Each line from the one that holds "Click average transaction value 26.481875" to the end of the entries is to be given again exactly. Do not include pictures.
···
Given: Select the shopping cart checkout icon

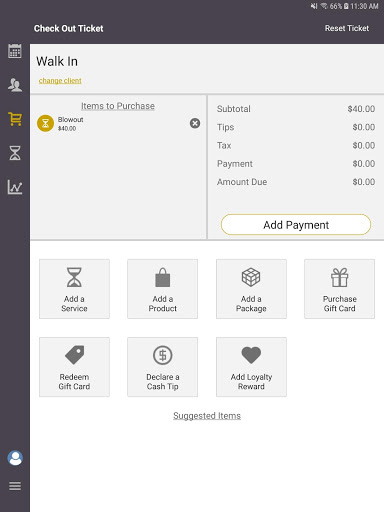Looking at the screenshot, I should click(15, 119).
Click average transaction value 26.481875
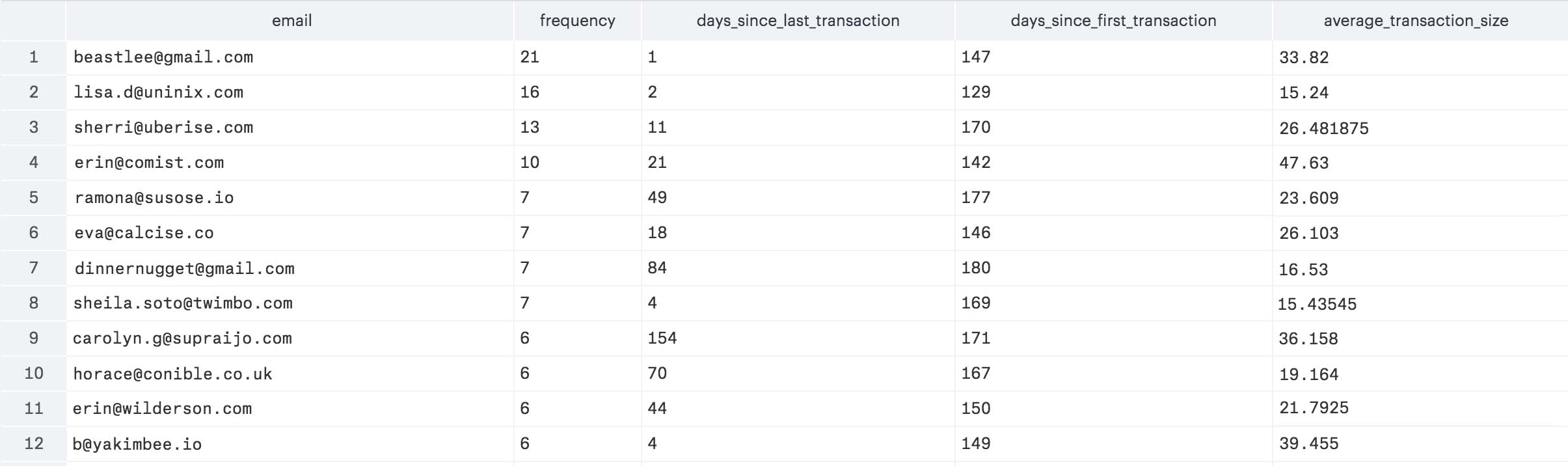The image size is (1568, 466). point(1323,128)
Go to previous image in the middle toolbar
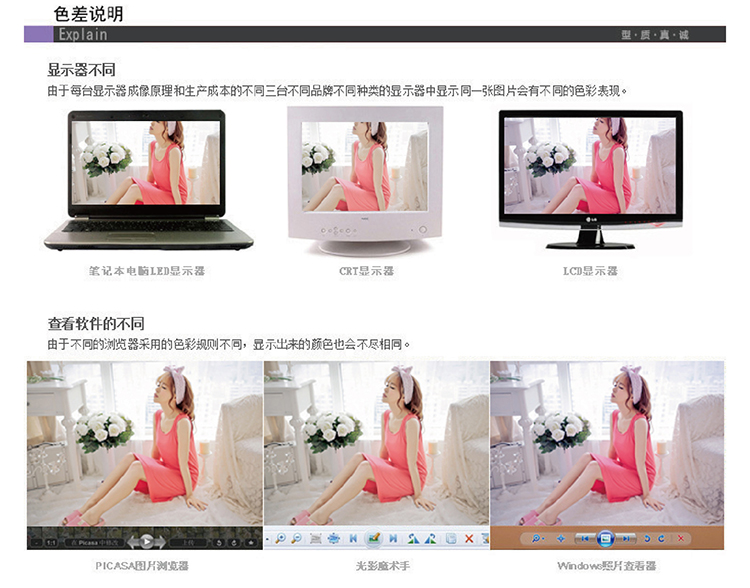This screenshot has width=750, height=588. tap(353, 539)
···
» Answer section:
Click average transaction value 26.481875
The image size is (1568, 466). point(1323,128)
Go to previous image in the middle toolbar
This screenshot has width=750, height=588. tap(353, 539)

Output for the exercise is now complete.